The 1990 romantic comedy Pretty Woman left audiences feeling good after the prostitute with a heart of gold ended up with the guy and the fairy tale ending. But Julia Roberts says that the show didn’t always end that way. In fact, the original ending was incredibly bleak.
According to a recent interview that Roberts did with Patricia Arquette for Variety , the film was originally much darker.
“That movie was really dark and the ending was really heavy,” Arquette, who also tried out for the lead role, pointed out. “It really read like a dark gritty art movie.”
Roberts agreed, saying that her character Vivian Ward was tossed out of a car by Richard Gere’s character Edward Lewis, who “threw the money on top of her, as memory serves, and just drove away leaving her in some dirty alley.”
The film was originally titled 3,000 and was written by screenwriter J.F. Lawton, who also wrote Under Siege, Blankman, The Hunted, and Chain Reaction .
The 51-year-old actress who found fame after playing the iconic role said that she knew she “had no business being in a movie like that.” Ultimately, it turned out, she wasn’t. The original movie company went under, leaving the show adrift and Roberts out of a job until Disney came along and resuscitated it.
“There was one producer that stayed with the script and then it went to Disney,” Roberts recalled. “And I went, ‘ went to Disney ? Are they gonna animate it? How does this become a Disney movie?’”
Julia Roberts reveals the original Pretty Woman ending was ‘really dark’ https://t.co/5ysI18vShE
— The Independent (@Independent) June 15, 2019
Garry Marshall took over the film and ultimately decided to meet with Roberts to check her out for the role once again.
“I think because he’s a great human being, he met with me because I had once had the job and he felt it would only be fair to at least meet me since I had this job for three days and then lost it,” she said.

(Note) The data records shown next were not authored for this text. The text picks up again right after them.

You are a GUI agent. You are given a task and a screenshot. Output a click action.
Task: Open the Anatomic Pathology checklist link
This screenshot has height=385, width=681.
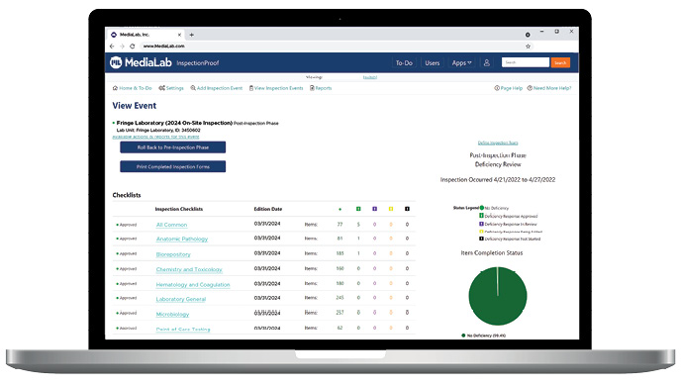(182, 239)
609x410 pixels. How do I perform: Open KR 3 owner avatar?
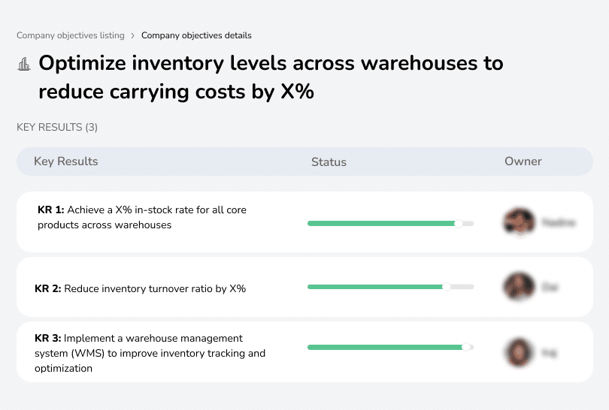coord(519,351)
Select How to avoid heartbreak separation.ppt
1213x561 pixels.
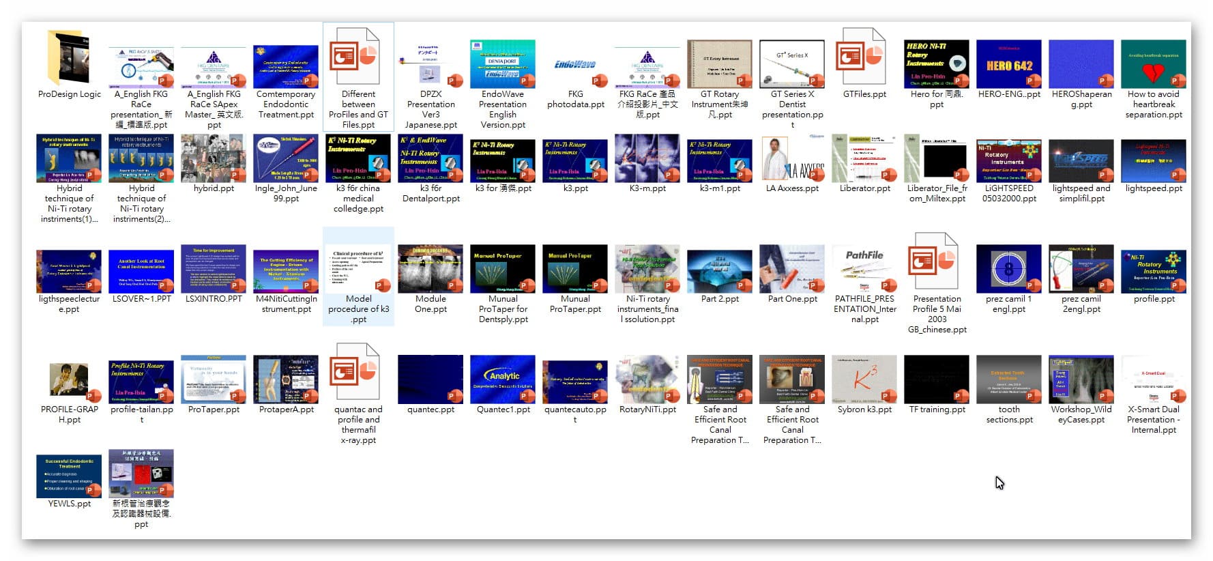[1154, 64]
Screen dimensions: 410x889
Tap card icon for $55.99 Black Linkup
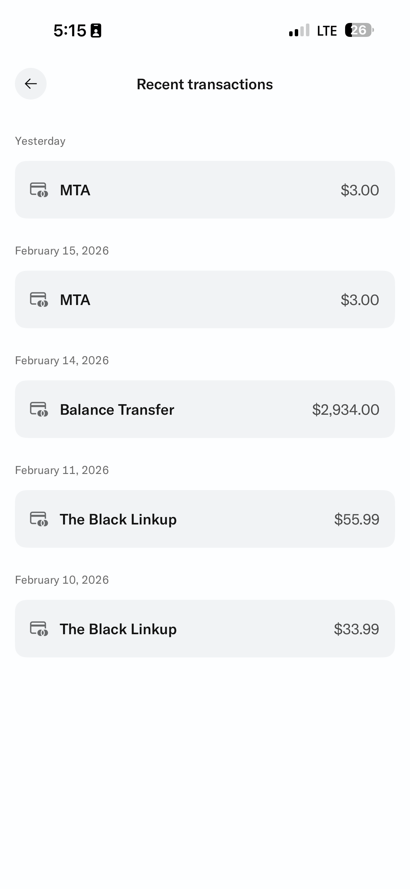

At that point, that’s when the film was changed up from the dark vision it started out as to the lighthearted romance that audiences are familiar with.
Arquette told Roberts that she tries to imagine how the movie would have played out if Roberts had ended up playing the original role, but Roberts says that she “couldn’t do it” and said she was glad that it ended up in the form that it ultimately took.
J.F. Lawton told Variety that he originally envisioned the film with Vivian and her best friend headed on a bus bound for Disneyland.